The Yangtze Harmony's crew at Singapore Changi Airport. Source: ITF

The Yangtze Harmony's crew at Singapore Changi Airport. Source: ITF

Thirteen Filipino seafarers, the last of 43 abandoned on two livestock carriers, have made it home after more than five months onboard the Yangtze Harmony.

The International Transport Workers’ Federation (ITF) intervened after the ship’s owners abandoned the vessel and its crew in October 2022. At that time, the Singapore Sheriff court seized the Yangtze Harmony on behalf of Glander International Bunkering over an unpaid fuel bill. That began a legal process to sell the ship and pay off its debts, including the US$429,972 in unpaid wages owed to the crew.

The ITF said the Yangtze Harmony’s Hong Kong-based shipowner had a long history of abandoning crew, and its vessels have been detained before for violating safety and crew welfare rules.

The Yangtze Fortune, sister vessel of the Yangtze Harmony, was abandoned in December 2022 after it was seized by the Australian Federal Court at Portland over the owner’s refusal to make urgent repairs.

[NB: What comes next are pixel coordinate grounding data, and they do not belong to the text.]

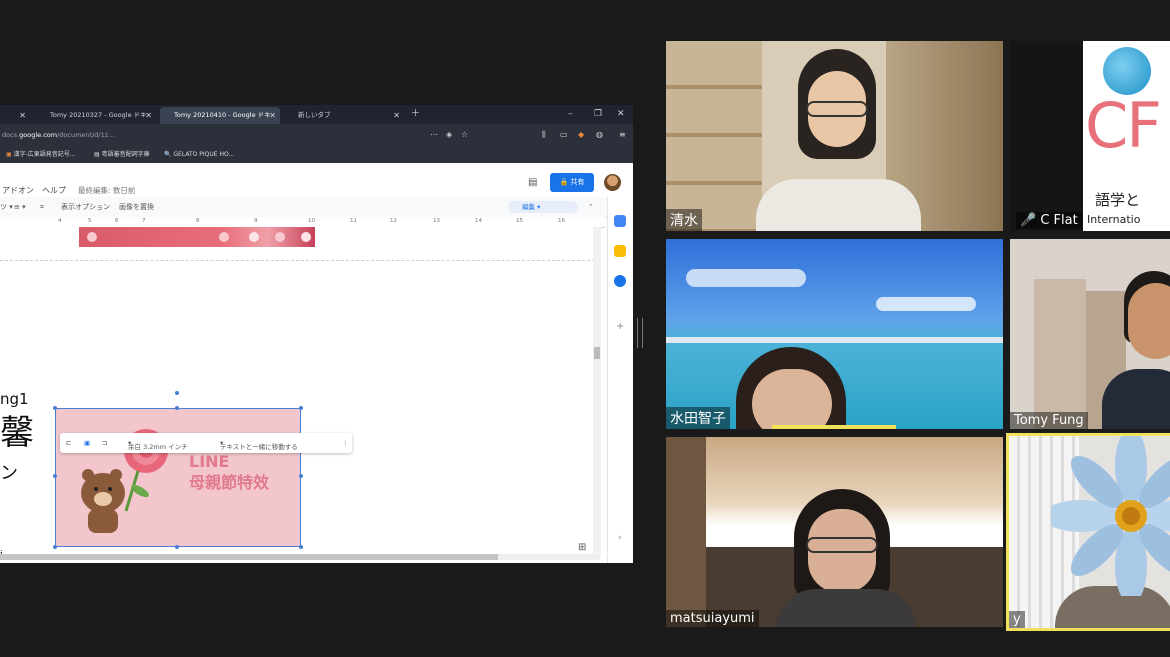 Image resolution: width=1170 pixels, height=657 pixels. Describe the element at coordinates (834, 427) in the screenshot. I see `active-speaker-indicator` at that location.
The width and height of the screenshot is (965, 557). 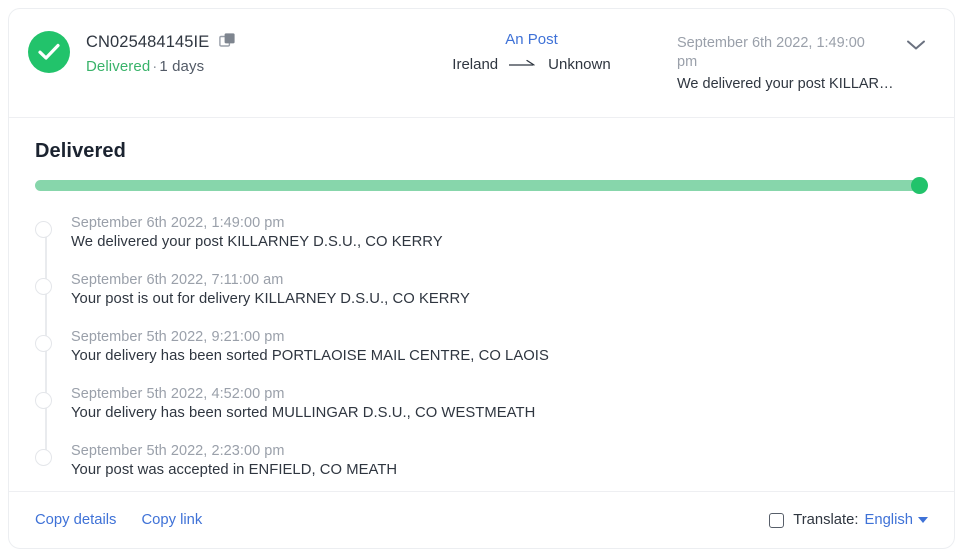 I want to click on status-summary: Delivered · 1 days, so click(x=161, y=66).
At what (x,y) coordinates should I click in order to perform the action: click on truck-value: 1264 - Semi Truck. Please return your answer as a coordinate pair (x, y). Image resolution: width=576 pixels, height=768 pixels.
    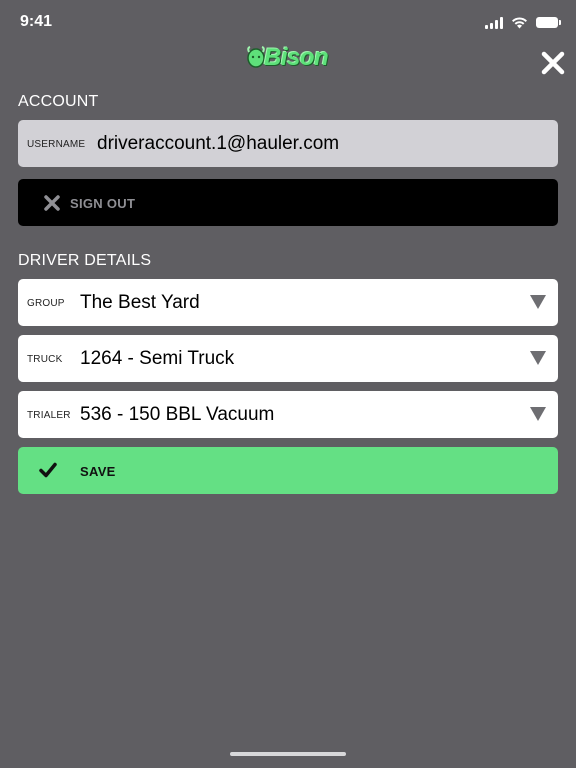
    Looking at the image, I should click on (158, 358).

Between the Yangtze Harmony and the Yangtze Fortune, the ITF has advocated for the recovery of US$1 million in backpay and flights home for 43 seafarers.

The ITF’s Flags of Convenience Campaign Network Coordinator for Asia Pacific, Sandra Bernal, said: “The seafarers on board the Yangtze Harmony were suffering from fatigue, anxiety and stress.” She said the contrast between the way authorities in Singapore and Australia handled the two abandonment cases showed how a port state’s response to an abandonment can make a huge difference to the immediate welfare and mental health impacts for affected crew.

“In Australia, efforts were made by authorities to inform crew of their rights, to check on their welfare, and to put their human needs above the commercial interests of the parties vying for a share of the ship’s sale value. There are elements of this kind of approach that I would like to see more widely adopted across port states.”

She continued: "We have to remember that the abandoned seafarers are not criminals – they are the victims in the situation, when an employer, a shipowner, lets them down and does wrong by them. We should never make crew have to pay the price of their employer’s negligence – in money, time, or mental wellbeing. That would be blaming the victim.”

Late last year, the ITF Australian Inspectorate Coordinator, Ian Bray, said that the Yangtze Fortune was representative of a broader problem in the livestock shipping industry where crews go unpaid and ships operate on the precipice of insolvency. “We believe there is an epidemic of borderline insolvency amongst the operators of these livestock ships as they repeatedly feature among the worst cases in our inspections around Australia and internationally.”